Question. Suppose $G$ and $H$ are two graphs. Suppose that $a_{T}(G)=a_{T}(H)$ holds for every tree $T$. Does it follow that $G$ and $H$ are isomorphic? Answered in the negative by Benjamin Baily.
Updated question. Suppose $G$ and $H$ are two connected graphs. Suppose that $a_{T}(G)=a_{T}(H)$ holds for every tree $T$. Does it follow that $G$ and $H$ are isomorphic?
Context. The basic invariants of $G$ are the number of vertices and the number of edges. Since vertices can be thought of trees (namely, a tree with 1 vertex) and edges can also be thought of trees (namely, a tree with 2 vertices), one is inclined to count other types of trees contained in $G$. This hopefully motivates the problem above.
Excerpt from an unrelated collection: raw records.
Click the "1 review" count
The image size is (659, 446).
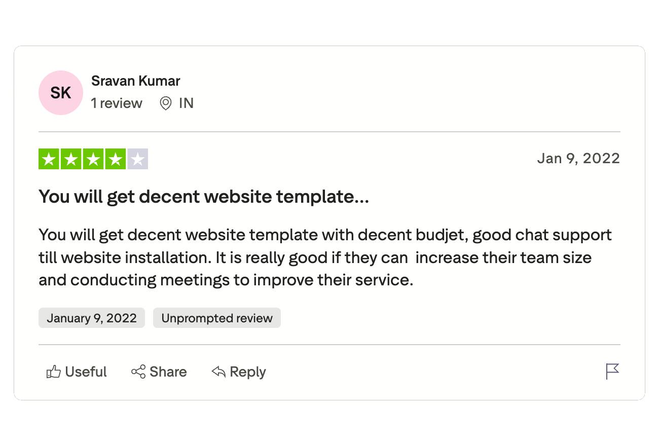click(117, 103)
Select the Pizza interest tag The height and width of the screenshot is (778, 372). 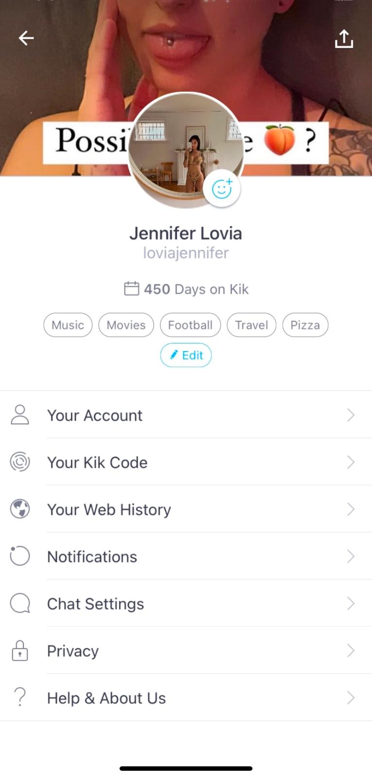coord(305,325)
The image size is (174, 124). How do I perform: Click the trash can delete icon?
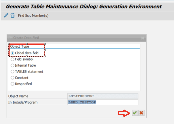pos(13,15)
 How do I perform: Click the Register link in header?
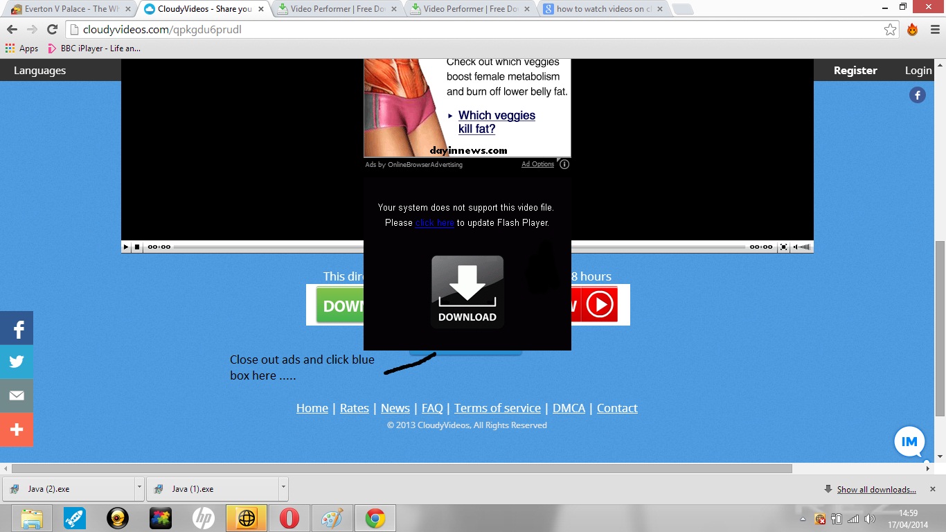pos(855,71)
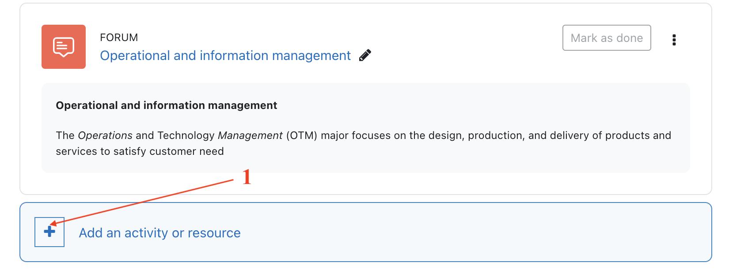The height and width of the screenshot is (270, 729).
Task: Click the FORUM label above the title
Action: coord(119,38)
Remark. I decided to include the tag [examples-counterexamples], just in case my question has a negative answer. If that is the case, I would love to see an explicit counterexample involving a pair of non-isomorphic graphs sharing this invariant for all trees.
Counterexample:
First, note that $a_T(G_1) + a_T(G_2) = a_T(G_1\sqcup G_2)$.
Second, note that the only subtrees of cycle graphs and path graphs are paths. If $G$ is a path or cycle, the complete list of trees contained in $G$ is therefore contained in $\{P_1, \dots, P_{|V(G)|}\}.$ We can therefore identify a cycle or path graph $G$ with a vector $v_G = (a_1,\dots, a_n)$ where $a_i = a_{P_i}(G)$ and $n = |V(G)|$. Note that $v_{P_1} = (1,0, 0), v_{P_2} = (2,1, 0),v_{P_3} = (3, 2, 1)$, $v_{C_3} = (3,3,3)$. These vectors are linearly dependent; in particular, $3v_{P_2} + v_{C_3} = 3v_{P_3}$. It follows that $P_2^{\sqcup 3}\sqcup C_3$ and $P_3^{\sqcup 3}$ have the same tree multisets, but these two graphs have a different number of connected components.
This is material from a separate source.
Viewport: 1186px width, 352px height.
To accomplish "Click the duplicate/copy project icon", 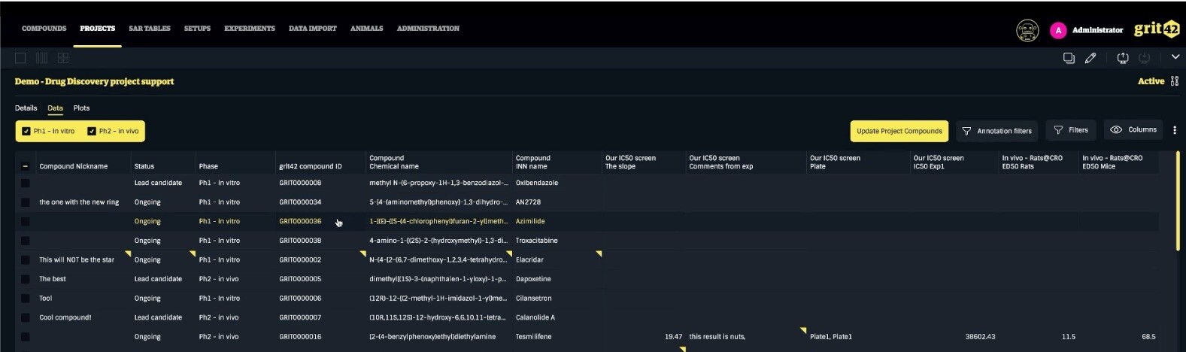I will click(x=1069, y=58).
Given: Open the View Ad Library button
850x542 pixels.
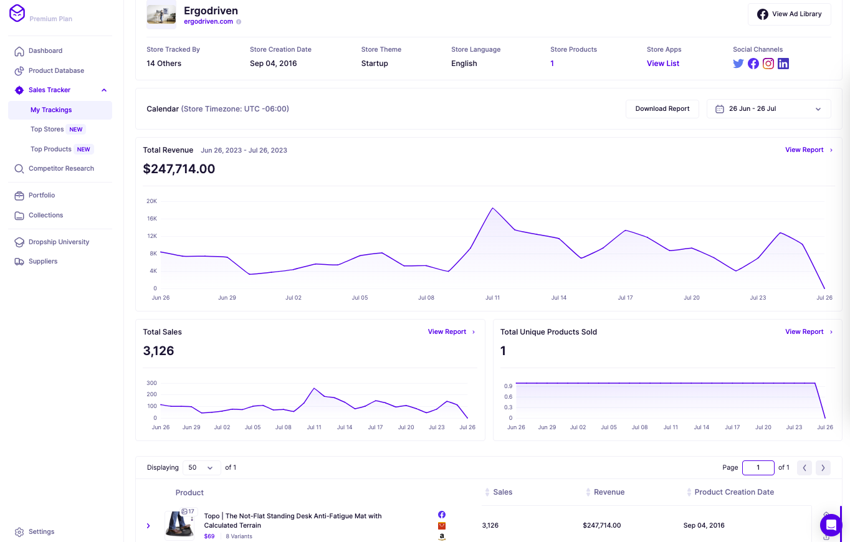Looking at the screenshot, I should 789,14.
In general, more counterexamples can be constructed by considering disjoint unions of path graphs and cycle graphs, since there are $2n-2$ paths/cycles to choose from among the graphs whose only subtrees are $P_1,\dots, P_n$.
These counterexamples are completely ruined if, instead of counting subtrees, we count subforests. Perhaps this conjecture can still be proven if we consider those instead, though I do wonder whether a similar issue will arise: perhaps there are too many graphs and not enough forests for the multisets to be all distinct.
Edit: accidentally wrote $P_2$ instead of $P_3$ in a few places.